WhyHunger is pleased to be partnering with Andrianna Natsoulas, long-time food sovereignty activist and author of the forthcoming book Food Voices: Stories of the Food Sovereignty Movement. For the past year, Andrianna has been on a journey across the Americas to capture the stories of people working towards and living a just and sustainable food system. Below is the latest highlight of her work.
Lou Barr trolls for salmon on the fishing vessel Gavia in southeast Alaska. He first moved to Alaska in 1962 to be a biologist for the National Marine Fisheries Service and then realized that fishing is his calling and moved into that fulltime in 1980. Lou has a great love and appreciation for the intricate ecological wonders of the oceans and takes every precaution to conserve them.
“Over the past thirty years, I’ve seen a vast reduction in the availability of king salmon. I think there has also been a change in the food habits, probably because of what’s available, and juvenile pollock have become a much more prominent food item for king salmon. Pollock is a dominant organism, so we don’t see as much herring and sandlance as we used to see. I associate with that lack of minke whales, which we don’t see anymore. They usually were associated with the sandlance schools. I haven’t seen a minke in years.
“Things just keep getting bigger, getting more technologically advanced. Everyone now has equipment that wasn’t even dreamed of in the early ‘80’s. Now you’ve got these little screens that show you exactly where you are every moment.
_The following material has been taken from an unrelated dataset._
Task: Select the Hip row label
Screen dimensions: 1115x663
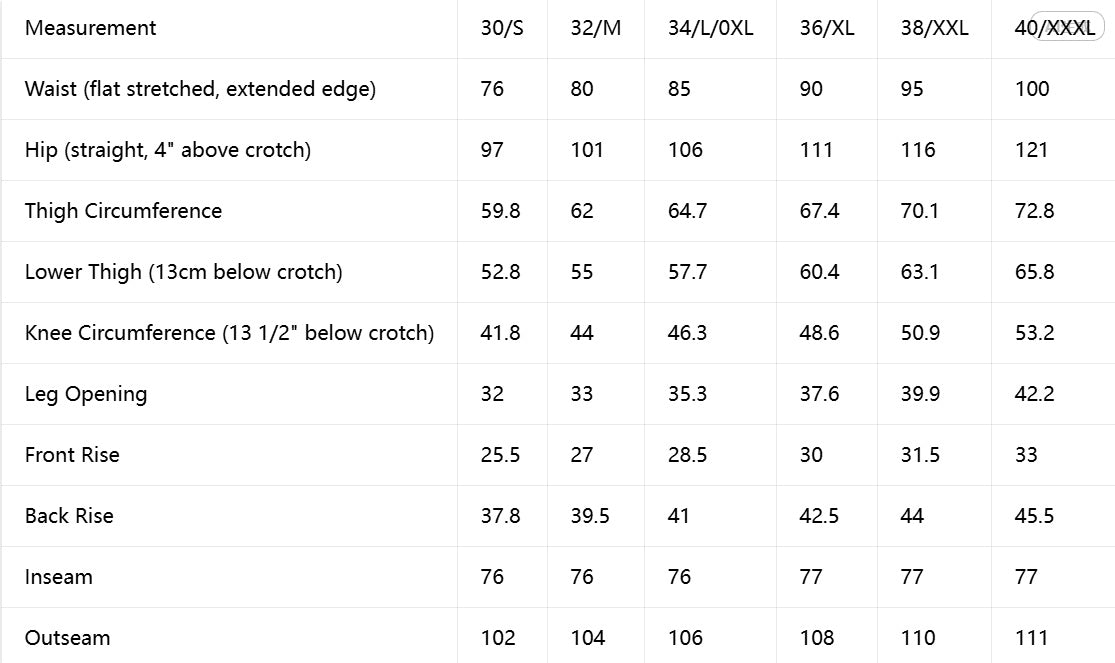Action: tap(168, 150)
It lets us become ever more efficient, more effective. Of course, communications too; people talk and the word gets around no matter how quiet they try to be. If a bunch of fish show up in one location, pretty soon the boats all gravitate to it, so, you’re having a much higher harvest rate than if the fleet was spread out and everyone was working independently. I don’t like following the crowds. I’d rather be somewhere else where there’s fewer fish, but have the solitude of it.
“It hasn’t got just to do with commercial fishing, but with the taking of any wild, living resource. There is this very, very intense feeling that you have to treat it properly and respectfully. It bothers me to see massive production just out there to kill as much as you can as fast as you can to make as much as you can. I don’t believe in that. I think if you’re going to take something you have an ethical responsibility in two directions. To me, it’s mostly looking back. If you’re going to kill something, you take good care of it and don’t overburden yourself with quantity at the expense of quality or respect for the animal that you’ve killed. Secondarily, if it’s something to be sold or given, it should be the very best quality that you can pass along; whether as a gift or for pay, you feel the responsibility to deliver something that’s premium. That summarizes the attitude I’ve got. Take what you need, handle it well.
“I love being out there. As far as I’m concerned, it’s given me more access to the places where I want to be than anything else could. What’s better than to go out and more or less cover your expenses, plus a little bit, and be doing exactly what you want to do? That’s kind of a dream, isn’t it? I love fishing, I do. There are days I hate it, of course, but that’s just part of it. There are days you get tired of it, there are days you get scared from it, but overall it’s hard to beat. At the end of the day, there is a really good feeling.”